Le rouge Coca-Cola, la pomme d’Apple, les trois bandes d’Adidas… les exemples abondent dans différents secteurs industriels pour souligner l’importance de posséder une identité graphique forte. Et en horlogerie ? Le défi est d’autant plus complexe du fait des dimensions réduites des montres. Pourtant, certaines marques réussissent l’exercice avec brio. Nombreuses sont les références reconnaissables sans même apercevoir le logo apposé sur le cadran. Les créations signées Bovet en reflètent toute la pertinence. Tourbillon, fuseau horaire, mécanisme rétrograde, les complications emblématiques de la manufacture disposent toujours d’une scénographie singulière des informations temporelles aidée par une harmonie visuelle, souvent lyrique.

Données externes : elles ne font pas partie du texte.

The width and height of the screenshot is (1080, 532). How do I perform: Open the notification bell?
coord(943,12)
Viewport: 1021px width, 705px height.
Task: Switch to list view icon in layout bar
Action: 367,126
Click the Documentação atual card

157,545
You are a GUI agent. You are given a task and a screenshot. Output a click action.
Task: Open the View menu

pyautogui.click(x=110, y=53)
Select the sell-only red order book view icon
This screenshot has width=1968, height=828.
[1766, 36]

On discerne un projet à sa forme. Pour Pascal Raffy, c’est l’expérience qui guide la démarche. Et parfois, créer ex nihilo s’impose. « Cela dépend certainement de la nature de la complication. S'il s'agit de réimaginer une complication ou une combinaison de complications existante, nous pouvons partir d'un garde-temps existant et apporter des modifications à partir de là. Pour d'autres, comme la Recital 28 Prowess 1, nous sommes partis d'une feuille blanche, car le problème de l'heure d'été n'avait jamais été résolu auparavant et était, en fait, considéré comme impossible à réaliser. Après cinq ans de recherche et de développement, nous avons réussi.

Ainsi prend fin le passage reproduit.